Día 05

Camináis los tres por la calle formando un triángulo. Delante va Alberto, Salvador y tú sois la base del pelotón. Te giras un segundo y ves la casa a tus espaldas. Os estáis adentrando en la ciudad y sientes frío. Estás intranquilo.

Esta mañana te despertaron y te pidieron que te prepararas. Ellos ya lo estaban. Alberto limpiaba los cañones de su rifle de caza, Salvador se ajustaba el pasamontañas. Las primeras fincas a las que llegáis están destrozadas. Pisos quemados, paredes derruidas y coches formando barricadas en los portales. No hay ningún muerto, ningún cadáver. Lo único que ves es un gato subido en el techo de un todoterreno. Se limpia las patas. Es el primer animal, que no sea una rata, que te encuentras en mucho tiempo. Desde que empezó la guerra fueron desapareciendo. Huían de los muertos.

Ese pequeño felino es una buena noticia, una esperanza. Un gato, al fin y al cabo, es comida.

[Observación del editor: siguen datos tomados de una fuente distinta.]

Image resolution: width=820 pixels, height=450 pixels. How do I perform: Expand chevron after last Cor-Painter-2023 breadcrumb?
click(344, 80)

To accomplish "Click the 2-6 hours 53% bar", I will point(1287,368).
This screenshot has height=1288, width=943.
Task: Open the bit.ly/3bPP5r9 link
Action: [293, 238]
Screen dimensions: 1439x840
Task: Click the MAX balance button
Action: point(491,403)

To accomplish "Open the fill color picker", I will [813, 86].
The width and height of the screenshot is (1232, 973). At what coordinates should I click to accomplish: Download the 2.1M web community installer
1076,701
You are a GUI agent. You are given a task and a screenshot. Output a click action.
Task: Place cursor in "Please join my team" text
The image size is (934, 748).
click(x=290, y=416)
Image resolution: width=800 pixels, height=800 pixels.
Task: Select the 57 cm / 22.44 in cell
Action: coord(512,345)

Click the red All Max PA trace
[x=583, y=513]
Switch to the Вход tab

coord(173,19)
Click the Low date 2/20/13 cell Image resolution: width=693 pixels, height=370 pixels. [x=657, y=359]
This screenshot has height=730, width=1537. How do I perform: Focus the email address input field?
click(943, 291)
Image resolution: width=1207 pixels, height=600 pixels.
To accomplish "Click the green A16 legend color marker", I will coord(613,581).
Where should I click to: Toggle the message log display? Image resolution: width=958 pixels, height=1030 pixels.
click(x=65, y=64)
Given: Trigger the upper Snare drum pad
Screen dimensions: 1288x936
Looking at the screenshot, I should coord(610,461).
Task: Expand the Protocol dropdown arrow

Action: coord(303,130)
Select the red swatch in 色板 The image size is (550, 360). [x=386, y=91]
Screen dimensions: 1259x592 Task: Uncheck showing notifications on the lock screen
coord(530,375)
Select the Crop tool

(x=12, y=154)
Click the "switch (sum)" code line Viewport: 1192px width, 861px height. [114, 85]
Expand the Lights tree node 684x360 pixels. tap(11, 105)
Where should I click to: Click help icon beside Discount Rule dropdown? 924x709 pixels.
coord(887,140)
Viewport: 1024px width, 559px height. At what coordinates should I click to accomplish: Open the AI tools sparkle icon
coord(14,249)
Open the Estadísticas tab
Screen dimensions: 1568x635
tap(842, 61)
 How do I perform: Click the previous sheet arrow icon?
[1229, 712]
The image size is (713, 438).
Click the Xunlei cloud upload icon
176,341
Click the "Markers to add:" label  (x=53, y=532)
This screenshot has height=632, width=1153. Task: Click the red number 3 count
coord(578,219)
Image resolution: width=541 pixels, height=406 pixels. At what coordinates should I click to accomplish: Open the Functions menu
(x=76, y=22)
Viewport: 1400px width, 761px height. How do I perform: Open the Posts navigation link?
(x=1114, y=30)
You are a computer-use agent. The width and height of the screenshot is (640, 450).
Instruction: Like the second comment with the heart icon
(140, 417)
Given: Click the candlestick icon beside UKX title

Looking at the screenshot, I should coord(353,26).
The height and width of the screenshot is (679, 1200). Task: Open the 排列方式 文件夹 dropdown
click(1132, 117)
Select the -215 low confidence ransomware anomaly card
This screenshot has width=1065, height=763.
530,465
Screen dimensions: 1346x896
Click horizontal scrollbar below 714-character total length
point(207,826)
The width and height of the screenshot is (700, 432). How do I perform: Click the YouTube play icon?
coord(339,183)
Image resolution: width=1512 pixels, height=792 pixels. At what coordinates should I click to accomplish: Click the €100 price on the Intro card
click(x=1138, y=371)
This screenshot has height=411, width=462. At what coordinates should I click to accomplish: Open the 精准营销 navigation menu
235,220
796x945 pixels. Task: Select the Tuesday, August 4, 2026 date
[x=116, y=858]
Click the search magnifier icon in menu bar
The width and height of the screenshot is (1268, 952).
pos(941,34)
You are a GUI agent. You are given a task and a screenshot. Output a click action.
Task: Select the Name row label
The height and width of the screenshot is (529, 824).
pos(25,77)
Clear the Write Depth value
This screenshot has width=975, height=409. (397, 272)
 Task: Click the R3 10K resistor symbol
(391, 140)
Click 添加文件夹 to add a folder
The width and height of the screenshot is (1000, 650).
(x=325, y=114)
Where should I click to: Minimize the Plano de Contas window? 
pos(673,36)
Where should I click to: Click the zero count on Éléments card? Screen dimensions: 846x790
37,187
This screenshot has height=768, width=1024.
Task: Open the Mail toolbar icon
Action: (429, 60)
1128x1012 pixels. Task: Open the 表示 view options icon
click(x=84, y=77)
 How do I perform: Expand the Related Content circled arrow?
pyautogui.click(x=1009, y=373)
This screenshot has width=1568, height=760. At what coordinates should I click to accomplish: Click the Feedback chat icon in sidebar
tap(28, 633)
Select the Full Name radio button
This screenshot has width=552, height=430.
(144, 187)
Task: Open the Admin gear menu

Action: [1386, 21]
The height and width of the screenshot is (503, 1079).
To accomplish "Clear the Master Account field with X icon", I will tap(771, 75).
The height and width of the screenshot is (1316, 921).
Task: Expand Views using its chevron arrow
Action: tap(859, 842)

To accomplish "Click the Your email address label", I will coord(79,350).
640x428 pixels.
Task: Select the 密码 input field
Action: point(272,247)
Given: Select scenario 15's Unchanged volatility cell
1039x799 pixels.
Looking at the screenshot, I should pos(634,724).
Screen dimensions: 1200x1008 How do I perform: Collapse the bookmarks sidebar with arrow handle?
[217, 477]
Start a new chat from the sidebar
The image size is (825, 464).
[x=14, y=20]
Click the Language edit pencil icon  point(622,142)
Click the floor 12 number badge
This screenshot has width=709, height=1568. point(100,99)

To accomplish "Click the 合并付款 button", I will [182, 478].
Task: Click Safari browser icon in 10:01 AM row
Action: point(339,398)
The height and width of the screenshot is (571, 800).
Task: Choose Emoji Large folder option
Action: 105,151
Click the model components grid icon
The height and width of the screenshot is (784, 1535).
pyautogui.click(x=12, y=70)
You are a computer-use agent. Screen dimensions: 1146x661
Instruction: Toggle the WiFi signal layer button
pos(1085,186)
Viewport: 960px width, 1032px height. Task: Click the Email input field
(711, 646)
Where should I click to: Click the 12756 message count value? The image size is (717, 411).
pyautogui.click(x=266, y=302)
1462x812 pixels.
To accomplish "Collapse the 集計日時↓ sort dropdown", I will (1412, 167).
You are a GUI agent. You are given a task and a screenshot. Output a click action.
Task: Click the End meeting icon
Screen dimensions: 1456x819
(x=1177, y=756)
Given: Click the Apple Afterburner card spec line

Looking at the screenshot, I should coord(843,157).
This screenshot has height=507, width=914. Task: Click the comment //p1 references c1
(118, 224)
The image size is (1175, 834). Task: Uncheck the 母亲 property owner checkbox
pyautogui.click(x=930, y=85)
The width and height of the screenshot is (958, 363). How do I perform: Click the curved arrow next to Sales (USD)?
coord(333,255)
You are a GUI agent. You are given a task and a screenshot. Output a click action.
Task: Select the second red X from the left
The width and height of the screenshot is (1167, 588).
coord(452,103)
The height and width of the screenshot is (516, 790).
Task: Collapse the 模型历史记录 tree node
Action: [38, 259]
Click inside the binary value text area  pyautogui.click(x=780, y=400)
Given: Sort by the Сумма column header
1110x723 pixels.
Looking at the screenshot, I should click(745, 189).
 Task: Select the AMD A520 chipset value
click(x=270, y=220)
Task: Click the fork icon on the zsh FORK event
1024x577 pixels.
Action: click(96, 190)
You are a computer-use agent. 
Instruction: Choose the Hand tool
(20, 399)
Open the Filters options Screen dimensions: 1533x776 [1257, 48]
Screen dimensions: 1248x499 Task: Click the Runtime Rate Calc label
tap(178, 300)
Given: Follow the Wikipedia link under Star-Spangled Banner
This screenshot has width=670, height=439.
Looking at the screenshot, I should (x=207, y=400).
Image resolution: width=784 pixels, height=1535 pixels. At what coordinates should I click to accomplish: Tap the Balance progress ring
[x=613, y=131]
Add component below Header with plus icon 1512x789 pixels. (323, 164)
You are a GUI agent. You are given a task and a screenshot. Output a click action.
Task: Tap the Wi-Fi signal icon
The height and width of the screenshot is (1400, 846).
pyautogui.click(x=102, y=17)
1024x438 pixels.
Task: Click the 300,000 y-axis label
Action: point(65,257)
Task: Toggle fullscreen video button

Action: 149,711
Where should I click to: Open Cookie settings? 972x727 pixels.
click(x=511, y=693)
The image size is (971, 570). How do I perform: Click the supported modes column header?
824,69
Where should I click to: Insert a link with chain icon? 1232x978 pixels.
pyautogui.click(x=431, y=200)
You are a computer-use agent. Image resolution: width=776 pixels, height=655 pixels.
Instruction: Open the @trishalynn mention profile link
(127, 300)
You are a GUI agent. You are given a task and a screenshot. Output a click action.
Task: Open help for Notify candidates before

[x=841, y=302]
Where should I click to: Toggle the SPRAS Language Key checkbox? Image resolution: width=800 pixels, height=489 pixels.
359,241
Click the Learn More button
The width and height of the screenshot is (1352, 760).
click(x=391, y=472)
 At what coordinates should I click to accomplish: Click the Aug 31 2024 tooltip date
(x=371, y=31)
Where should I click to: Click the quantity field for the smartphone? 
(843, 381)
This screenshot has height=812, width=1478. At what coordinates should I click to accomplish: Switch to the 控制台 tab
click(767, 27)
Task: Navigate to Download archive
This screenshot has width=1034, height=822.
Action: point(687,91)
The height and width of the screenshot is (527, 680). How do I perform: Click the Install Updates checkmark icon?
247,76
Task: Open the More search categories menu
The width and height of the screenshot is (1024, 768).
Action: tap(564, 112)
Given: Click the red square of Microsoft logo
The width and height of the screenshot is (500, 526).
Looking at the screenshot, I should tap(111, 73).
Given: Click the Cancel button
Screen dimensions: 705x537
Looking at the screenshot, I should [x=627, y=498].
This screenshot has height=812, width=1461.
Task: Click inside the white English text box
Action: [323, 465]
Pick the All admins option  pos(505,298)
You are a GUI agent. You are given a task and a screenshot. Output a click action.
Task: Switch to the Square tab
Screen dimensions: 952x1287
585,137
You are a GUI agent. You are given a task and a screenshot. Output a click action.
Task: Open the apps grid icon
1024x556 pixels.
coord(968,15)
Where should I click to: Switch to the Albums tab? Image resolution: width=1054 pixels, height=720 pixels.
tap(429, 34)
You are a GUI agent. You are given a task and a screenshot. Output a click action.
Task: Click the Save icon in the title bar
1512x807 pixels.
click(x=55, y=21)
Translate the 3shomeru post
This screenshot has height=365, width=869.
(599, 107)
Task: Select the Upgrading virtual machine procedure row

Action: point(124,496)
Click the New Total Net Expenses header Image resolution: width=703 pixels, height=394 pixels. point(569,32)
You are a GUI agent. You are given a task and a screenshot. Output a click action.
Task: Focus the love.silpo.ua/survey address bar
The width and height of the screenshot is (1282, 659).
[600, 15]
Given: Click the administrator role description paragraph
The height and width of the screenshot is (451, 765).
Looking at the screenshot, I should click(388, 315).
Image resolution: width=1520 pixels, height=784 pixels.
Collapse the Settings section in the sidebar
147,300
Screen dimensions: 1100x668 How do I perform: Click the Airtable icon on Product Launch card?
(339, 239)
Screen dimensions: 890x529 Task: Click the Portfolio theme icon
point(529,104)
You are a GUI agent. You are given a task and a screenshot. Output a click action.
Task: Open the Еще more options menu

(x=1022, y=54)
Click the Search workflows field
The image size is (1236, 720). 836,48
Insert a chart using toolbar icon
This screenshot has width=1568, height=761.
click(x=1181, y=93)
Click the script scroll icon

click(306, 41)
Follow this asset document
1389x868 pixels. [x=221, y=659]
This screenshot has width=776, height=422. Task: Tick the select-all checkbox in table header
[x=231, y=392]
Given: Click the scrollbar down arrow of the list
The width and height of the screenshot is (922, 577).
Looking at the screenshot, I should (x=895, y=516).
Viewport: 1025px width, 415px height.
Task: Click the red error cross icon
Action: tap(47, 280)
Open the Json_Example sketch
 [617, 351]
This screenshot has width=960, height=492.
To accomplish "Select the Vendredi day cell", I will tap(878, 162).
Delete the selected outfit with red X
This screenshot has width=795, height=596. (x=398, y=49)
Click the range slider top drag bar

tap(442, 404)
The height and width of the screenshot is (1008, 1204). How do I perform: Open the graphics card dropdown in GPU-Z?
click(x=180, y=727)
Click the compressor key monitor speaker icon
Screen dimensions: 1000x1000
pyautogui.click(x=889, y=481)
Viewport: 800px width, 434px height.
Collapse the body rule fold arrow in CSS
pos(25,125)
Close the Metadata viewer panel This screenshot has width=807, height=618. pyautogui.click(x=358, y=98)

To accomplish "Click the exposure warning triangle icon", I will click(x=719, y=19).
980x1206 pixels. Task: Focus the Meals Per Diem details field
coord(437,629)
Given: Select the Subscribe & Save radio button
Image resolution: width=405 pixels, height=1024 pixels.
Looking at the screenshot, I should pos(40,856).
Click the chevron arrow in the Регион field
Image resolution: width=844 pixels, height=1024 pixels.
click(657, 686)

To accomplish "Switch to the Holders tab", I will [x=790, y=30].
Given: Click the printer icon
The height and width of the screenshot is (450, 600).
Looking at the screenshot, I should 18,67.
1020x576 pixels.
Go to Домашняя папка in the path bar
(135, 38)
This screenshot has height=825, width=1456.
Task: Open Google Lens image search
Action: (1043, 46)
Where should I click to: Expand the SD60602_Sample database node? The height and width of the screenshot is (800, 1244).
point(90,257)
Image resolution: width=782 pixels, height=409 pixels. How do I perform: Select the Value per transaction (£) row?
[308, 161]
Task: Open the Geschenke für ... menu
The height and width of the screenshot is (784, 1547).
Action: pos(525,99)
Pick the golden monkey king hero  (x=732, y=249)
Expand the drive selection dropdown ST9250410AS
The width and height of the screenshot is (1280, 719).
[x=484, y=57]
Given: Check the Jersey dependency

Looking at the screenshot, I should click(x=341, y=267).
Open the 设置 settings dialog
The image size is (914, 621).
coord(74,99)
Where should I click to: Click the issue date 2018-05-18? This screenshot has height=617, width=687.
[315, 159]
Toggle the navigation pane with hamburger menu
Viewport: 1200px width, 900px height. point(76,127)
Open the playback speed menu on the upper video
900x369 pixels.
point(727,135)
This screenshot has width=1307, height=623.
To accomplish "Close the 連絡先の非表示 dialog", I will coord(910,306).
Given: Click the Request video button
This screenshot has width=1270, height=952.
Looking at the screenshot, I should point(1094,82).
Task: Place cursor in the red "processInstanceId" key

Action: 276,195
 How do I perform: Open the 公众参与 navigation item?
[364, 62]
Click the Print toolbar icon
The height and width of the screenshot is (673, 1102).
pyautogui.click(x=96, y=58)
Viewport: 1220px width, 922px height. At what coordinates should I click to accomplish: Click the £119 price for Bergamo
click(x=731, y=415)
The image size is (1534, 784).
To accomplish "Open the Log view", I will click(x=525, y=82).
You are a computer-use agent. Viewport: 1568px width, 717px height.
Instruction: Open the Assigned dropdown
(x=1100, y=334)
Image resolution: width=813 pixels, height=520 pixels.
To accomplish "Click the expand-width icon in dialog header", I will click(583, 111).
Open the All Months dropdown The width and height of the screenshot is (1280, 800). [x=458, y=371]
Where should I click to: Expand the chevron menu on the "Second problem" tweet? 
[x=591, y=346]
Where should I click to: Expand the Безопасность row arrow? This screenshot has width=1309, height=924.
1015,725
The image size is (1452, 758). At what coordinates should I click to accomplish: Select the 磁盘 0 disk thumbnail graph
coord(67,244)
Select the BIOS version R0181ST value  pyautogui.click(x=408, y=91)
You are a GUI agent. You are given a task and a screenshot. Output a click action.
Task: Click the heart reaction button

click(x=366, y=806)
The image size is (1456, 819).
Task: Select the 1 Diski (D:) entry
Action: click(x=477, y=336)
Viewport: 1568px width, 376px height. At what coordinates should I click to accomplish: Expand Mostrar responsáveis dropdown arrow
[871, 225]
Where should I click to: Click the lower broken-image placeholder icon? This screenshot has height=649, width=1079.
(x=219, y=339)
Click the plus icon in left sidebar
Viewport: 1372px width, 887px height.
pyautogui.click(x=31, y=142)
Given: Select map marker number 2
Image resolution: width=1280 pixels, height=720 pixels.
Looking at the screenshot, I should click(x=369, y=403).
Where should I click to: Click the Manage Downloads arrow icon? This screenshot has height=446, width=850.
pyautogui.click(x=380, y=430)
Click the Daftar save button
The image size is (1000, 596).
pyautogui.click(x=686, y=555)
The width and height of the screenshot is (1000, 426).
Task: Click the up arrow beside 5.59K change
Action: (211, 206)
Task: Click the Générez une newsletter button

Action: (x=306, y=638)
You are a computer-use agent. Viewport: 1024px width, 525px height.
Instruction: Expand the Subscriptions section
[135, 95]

Seguís caminando. Vuelves a pensar en Alberto y Salvador, han hecho un gran trabajo. Ver algunas calles del barrio tan limpias es como encontrarse el letrero de tu bar encendido. Los coches aparcados son un pequeño latido, una muestra de que esta ciudad aún no está muerta. Ellos son los dueños de este barrio. Los Corleone de la zona. Sony y Vito. Salvador y Alberto. Te gustaría preguntarles por Diane Keaton, te gustaría saber si en la época en la que se grabó El padrino aún estaba tan buena como en sus primeras películas. Diane Keaton. Te excitas. Diane Keaton. Otra persona a la que jamás conocerás. Sonríes para ti. «Al menos de eso no tiene la culpa esta mierda de guerra».

Miras al padre y al hijo, a los Corleone. ¿Les molestó cuando afirmaste que este era tu barrio? No te lo pareció. Ahora sabes que es suyo, que tú pudiste haber crecido aquí, pero ellos han trabajado para que siga vivo. A partir de ahora tendrás que ir con más cuidado.

Se paran frente a un colegio. Toda una manzana protegida por una valla enorme de casi dos pisos de altura. Una cárcel, una fortaleza en mitad de un barrio. Muros de más de tres metros. Comida para varios días. Tal vez la mejor solución de supervivencia durante el principio de la guerra.

Entiendes lo que quieren hacer.

Aprietas el desencofrador con fuerza. Notas el sudor corriendo por tu frente. Todavía no has entrado pero ya quieres salir.

—¿Cuánto tiempo nos llevará?

—Si no hay ningún percance, un par de días.

Ningún percance, bonito eufemismo. Te han estado esperando. A ti o a cualquiera, daba igual. Tenían que entrar allí, limpiar lo que quedara y poder señalar como completada otra parte del mapa. Otra porción del barrio bajo su control.

—Primero debemos rastrear los campos de deporte y la planta baja. Salva, ve delante, nosotros vigilaremos.

—Entendido.

—Tú, Roberto, permanece atento a lo que pueda ocurrir en las plantas de arriba. Tiene que haber una escalera principal en el hall. Préstale atención.

Te quedas con las ganas de preguntarles cada cuanto tiempo hacen esto. Te gustaría saber si van una vez por semana a limpiar alguna parte del barrio. Hasta ahora los habías visto trabajar en la casa, en los alrededores. Pero entrar en un sitio así, en un lugar que esconde tanto peligro, es algo nuevo.

—¿Por qué hacemos esto?

Salvador no parece interesado en responderte. Es Alberto el que se gira.

—Tenemos que hacerlo.

Tenemos. Una obligación, casi una convicción religiosa. Durante el último año has visto como la gente huía, se defendía, se escondía, pero nunca buscaban voluntariamente un combate.

—Hemos de acabar con ellos. Tenemos que hacerlo.

Otra vez el tener, otra vez es Alberto el que habla. Nunca has sido capaz de aceptar ese tipo de obligaciones. Llegaste a cumplirlas, pero no a entenderlas. Por primera vez en tu vida te reprimes las ganas de responder como un adolescente y te olvidas de lo que te ha dicho. Había algo en su voz que parecía suplicar comprensión. Su tono no ha sido autoritario.

Tenéis que hacerlo.

Lo haréis.

Quitáis entre los tres el coche que hay aparcado frente a la entrada. Ellos ya han estado aquí antes, lo sabes. Salvador busca en sus bolsillos, saca una llave y abre el candado que mantenía la puerta principal cerrada.

—Pasad vosotros delante.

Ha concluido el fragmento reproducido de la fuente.